Citation
Moos, W. H., Dykens, J. A., Nohynek, D., Rubinchik, E., & Howell, N. (2009). Review of the effects of 17α‐estradiol in humans: a less feminizing estrogen with neuroprotective potential. Drug Development Research, 70(1), 1-21.
Abstract
17α-Estradiol is a less feminizing isomer of the potent hormonal estrogen, 17β-estradiol. 17α-Estradiol is an orally active small molecule with conflicting reports of efficacy in preclinical models of degenerative diseases. A number of studies suggest neuroprotective potential in human neurodegenerative disorders, including Alzheimer’s disease (AD) and Parkinson’s disease. Several studies have established an antioxidant effect of 17α-estradiol in humans. The sodium salt of 17α-estradiol 3-sulfate is a minor component (2.5–9.5%) of several widely marketed estrogen hormone replacement products, such as Premarin®, that are approved by the U.S. Food and Drug Administration and have been prescribed and studied in women and men for more than 65 years. Most of the more than 100 published reports on the neurological effects of feminizing estrogens found positive responses in at least one measure relating to cognition or prevention and treatment of AD, notwithstanding the negative results in the Women’s Health Initiative studies.
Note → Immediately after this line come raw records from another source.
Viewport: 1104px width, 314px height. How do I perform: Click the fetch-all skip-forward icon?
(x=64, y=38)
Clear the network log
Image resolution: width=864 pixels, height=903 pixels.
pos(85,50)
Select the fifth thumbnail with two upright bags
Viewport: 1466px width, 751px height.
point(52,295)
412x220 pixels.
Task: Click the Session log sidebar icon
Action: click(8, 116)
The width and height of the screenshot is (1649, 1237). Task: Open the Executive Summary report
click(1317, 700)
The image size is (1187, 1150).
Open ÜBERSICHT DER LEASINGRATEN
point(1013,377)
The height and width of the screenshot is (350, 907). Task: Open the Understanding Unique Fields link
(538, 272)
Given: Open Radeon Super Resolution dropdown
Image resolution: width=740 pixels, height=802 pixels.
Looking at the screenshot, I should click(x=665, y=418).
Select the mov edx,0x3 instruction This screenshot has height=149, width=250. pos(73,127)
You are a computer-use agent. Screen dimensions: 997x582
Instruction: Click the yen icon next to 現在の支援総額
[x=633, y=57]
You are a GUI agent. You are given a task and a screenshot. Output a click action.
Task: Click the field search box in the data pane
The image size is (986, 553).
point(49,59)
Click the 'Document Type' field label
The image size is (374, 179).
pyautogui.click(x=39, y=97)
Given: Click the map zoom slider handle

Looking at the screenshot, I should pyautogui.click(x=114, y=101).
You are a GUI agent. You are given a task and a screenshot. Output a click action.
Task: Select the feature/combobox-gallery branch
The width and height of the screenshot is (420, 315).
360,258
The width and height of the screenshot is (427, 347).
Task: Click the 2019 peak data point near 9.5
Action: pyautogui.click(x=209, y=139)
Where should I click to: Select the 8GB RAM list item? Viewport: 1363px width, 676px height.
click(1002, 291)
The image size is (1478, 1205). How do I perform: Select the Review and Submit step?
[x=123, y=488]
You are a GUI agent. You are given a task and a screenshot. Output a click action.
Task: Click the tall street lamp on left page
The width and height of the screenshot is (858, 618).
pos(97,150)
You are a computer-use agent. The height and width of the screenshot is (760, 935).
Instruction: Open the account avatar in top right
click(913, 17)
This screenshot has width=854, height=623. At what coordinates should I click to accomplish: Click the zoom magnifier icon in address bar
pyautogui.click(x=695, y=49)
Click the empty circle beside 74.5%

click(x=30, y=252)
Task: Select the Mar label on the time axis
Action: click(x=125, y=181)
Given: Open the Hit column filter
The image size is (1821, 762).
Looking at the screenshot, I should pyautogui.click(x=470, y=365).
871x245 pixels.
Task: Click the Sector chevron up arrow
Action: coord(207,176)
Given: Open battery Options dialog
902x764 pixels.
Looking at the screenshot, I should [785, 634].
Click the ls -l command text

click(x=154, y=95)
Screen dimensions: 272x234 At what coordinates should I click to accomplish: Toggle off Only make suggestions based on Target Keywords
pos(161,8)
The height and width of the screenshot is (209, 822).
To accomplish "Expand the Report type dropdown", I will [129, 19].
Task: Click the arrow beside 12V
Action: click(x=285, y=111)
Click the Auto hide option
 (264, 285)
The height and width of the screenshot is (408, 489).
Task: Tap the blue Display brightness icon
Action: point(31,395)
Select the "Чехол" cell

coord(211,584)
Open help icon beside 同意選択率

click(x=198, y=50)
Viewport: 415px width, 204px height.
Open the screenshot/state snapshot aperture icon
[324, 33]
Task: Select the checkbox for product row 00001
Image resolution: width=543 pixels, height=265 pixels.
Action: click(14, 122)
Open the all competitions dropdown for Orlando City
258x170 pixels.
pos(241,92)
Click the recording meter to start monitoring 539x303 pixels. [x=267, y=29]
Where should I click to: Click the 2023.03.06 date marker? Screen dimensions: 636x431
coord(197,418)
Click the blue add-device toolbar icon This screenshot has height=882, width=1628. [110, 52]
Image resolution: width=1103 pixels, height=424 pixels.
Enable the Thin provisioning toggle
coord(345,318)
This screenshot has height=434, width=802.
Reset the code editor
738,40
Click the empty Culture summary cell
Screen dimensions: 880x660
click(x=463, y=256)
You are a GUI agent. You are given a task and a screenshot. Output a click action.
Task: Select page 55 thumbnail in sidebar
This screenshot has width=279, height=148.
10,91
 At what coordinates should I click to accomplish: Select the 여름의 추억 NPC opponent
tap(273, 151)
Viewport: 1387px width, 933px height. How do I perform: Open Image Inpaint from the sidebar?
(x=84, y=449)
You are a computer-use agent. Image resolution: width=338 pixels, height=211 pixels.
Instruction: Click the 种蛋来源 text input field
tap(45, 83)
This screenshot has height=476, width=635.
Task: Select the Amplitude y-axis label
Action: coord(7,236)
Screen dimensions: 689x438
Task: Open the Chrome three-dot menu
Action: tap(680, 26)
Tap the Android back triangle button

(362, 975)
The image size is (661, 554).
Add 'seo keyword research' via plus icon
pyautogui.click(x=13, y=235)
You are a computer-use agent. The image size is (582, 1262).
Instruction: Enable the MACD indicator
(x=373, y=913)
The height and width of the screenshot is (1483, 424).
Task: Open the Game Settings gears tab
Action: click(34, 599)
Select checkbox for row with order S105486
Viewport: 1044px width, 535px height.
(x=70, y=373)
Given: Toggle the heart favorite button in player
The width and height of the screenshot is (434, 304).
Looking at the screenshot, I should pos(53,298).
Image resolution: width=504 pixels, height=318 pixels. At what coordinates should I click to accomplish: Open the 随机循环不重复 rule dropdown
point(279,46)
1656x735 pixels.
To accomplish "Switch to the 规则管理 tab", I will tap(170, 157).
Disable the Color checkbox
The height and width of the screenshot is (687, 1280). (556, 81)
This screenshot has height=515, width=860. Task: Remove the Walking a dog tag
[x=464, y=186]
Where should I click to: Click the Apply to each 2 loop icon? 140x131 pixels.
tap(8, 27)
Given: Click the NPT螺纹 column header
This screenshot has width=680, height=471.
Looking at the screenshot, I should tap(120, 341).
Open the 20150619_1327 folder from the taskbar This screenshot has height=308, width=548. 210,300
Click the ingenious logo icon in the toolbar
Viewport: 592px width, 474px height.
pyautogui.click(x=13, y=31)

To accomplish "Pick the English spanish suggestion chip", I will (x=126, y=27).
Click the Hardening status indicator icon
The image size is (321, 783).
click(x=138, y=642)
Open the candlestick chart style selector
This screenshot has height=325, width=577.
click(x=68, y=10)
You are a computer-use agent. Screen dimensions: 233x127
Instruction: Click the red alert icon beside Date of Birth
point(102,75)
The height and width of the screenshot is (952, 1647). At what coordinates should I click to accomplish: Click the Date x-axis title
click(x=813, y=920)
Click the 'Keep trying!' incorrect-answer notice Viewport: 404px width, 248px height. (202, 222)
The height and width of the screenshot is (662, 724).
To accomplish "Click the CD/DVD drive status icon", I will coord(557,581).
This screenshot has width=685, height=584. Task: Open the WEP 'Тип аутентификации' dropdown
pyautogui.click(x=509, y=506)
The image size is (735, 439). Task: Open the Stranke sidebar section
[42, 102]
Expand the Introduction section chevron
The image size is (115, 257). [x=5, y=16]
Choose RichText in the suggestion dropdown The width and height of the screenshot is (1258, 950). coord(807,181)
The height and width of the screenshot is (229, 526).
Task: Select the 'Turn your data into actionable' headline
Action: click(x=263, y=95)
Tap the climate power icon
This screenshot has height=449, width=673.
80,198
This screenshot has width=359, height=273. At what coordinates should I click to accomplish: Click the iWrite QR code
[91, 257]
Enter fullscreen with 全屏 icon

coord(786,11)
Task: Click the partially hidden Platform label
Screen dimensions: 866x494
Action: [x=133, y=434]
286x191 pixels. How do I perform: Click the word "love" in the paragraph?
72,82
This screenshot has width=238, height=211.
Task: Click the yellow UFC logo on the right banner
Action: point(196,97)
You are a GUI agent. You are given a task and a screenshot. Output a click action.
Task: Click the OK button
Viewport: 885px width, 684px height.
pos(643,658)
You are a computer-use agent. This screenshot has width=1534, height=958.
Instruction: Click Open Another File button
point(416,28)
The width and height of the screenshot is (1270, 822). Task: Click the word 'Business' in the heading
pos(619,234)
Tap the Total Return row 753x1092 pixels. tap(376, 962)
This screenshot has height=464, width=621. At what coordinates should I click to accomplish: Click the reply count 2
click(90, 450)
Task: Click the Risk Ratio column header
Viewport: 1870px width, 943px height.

Whether these limited, and often not statistically significant, findings are clinically meaningful remains unknown. In many in vitro and in vivo preclinical neuroprotection and related studies, 17α-estradiol and 17β-estradiol are active at similar concentrations and doses. However, 17α-estradiol is less pleiotropic than 17β-estradiol, and thus its potential toxicity might be lower. Given decades of mixed reports regarding the potential efficacy and safety of strongly feminizing hormones in neurodegenerative diseases, the weakly feminizing 17α-estradiol might be a suitable candidate for clinical testing of the neuroprotective potential of this chemical class because it avoids, or significantly reduces, the adverse effects of potent hormonal compounds. Drug Dev Res 70:1–21, 2009. © 2009 Wiley-Liss, Inc.